Russia is the largest country on Earth. 17.1 million km² stretching across 11 time zones, from the Baltic exclave of Kaliningrad to the Pacific port of Vladivostok. It spans two continents, holds one fifth of the world’s forests, and has a coastline on three oceans. The population is roughly 146 million, with about 13 million in Moscow alone.
Most visitors focus on the two great cities. Moscow is the brash, energetic capital where medieval kremlins sit next to Soviet monoliths and glass skyscrapers. St Petersburg is the imperial counterweight, a city of canals, baroque palaces, and the Hermitage, one of the world’s largest art museums.
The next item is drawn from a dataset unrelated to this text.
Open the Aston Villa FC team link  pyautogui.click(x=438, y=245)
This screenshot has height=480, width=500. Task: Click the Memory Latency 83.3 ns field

Together they account for the vast majority of tourist visits to Russia and can be reached on the Sapsan high-speed train in under four hours.
But the country beyond these two cities is where Russia becomes genuinely extraordinary. The Golden Ring, a chain of medieval towns northeast of Moscow, preserves onion-domed churches and whitewashed kremlins from a Russia that predates the Romanovs. Lake Baikal in Siberia is the oldest, deepest, and most voluminous freshwater lake on the planet. Kamchatka, a volcanic peninsula in the Russian Far East, has geysers, brown bears the size of small cars, and almost zero roads. The Trans-Siberian Railway, 9,289 km from Moscow to Vladivostok across seven time zones, remains one of the great overland journeys.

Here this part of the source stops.